[begin TASK DATA]
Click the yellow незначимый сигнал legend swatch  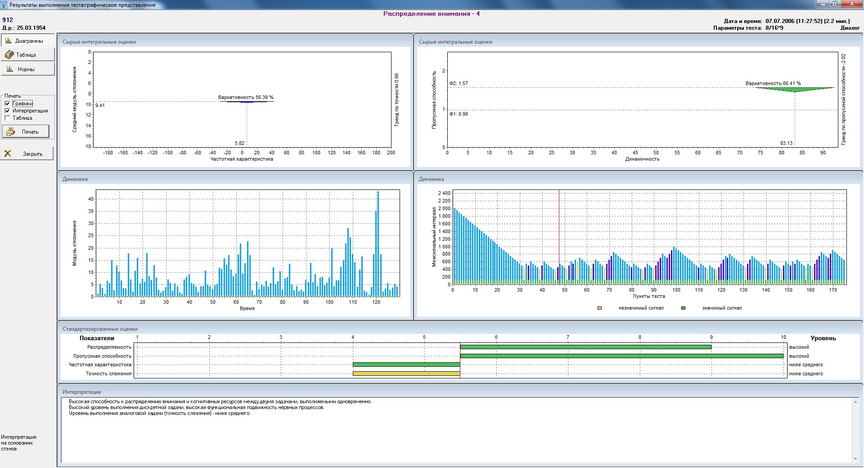(x=599, y=308)

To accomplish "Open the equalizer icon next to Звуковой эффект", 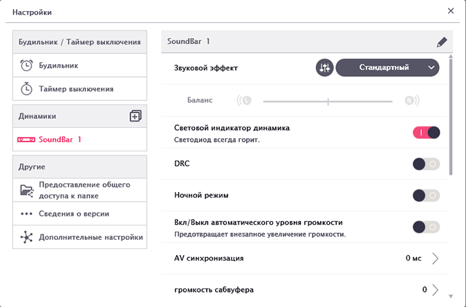I will pyautogui.click(x=324, y=68).
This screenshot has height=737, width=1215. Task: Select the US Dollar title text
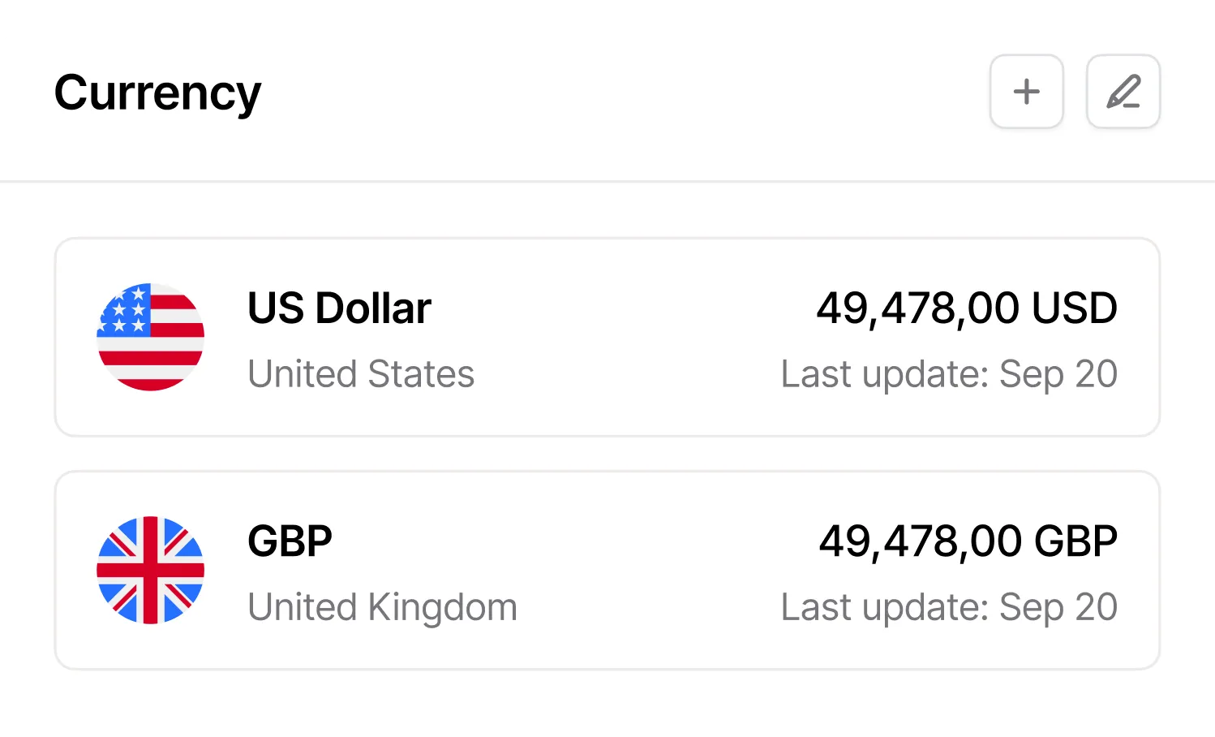coord(339,308)
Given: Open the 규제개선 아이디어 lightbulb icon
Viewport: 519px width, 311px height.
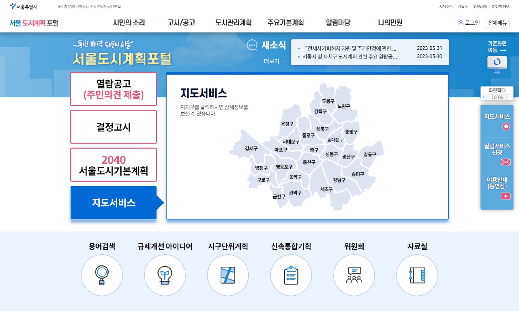Looking at the screenshot, I should point(165,275).
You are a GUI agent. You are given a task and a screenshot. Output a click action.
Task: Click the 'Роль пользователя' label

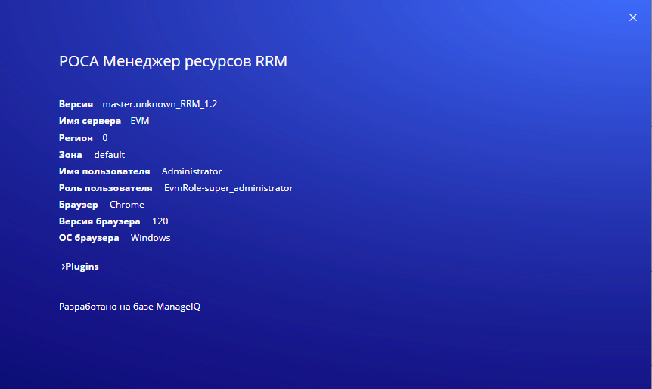click(106, 188)
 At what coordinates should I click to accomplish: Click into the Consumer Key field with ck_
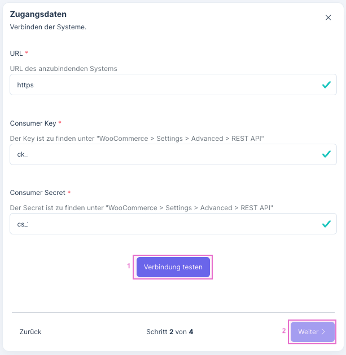pyautogui.click(x=164, y=154)
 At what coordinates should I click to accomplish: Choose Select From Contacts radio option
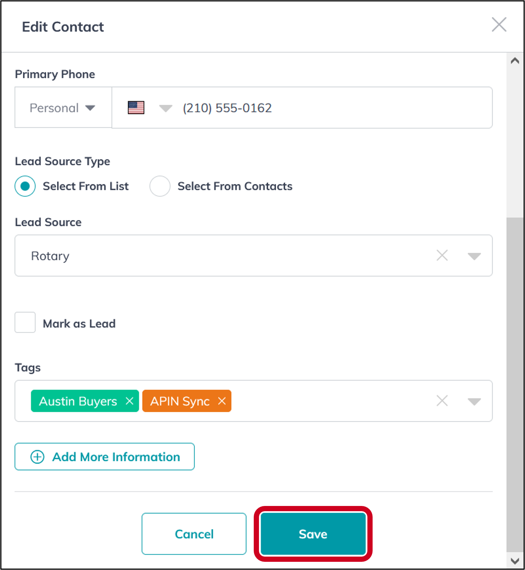click(x=160, y=186)
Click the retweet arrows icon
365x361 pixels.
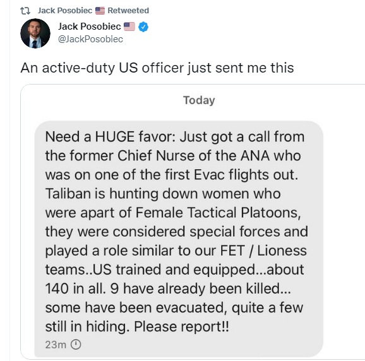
[end TASK DATA]
GIVEN TASK: Give the lines from the one containing "At what coordinates should I click to accomplish: Choose" through the last line of the records above as a Markdown table with the columns Index and Entry. Number each row, skip blank lines, and leave the pictures out.

RESPONSE BELOW:
| Index | Entry |
|---|---|
| 1 |  At what coordinates should I click to accomplish: Choose Select From Contacts radio option |
| 2 | click(x=160, y=186) |
| 3 | Click the retweet arrows icon |
| 4 | 365x361 pixels. |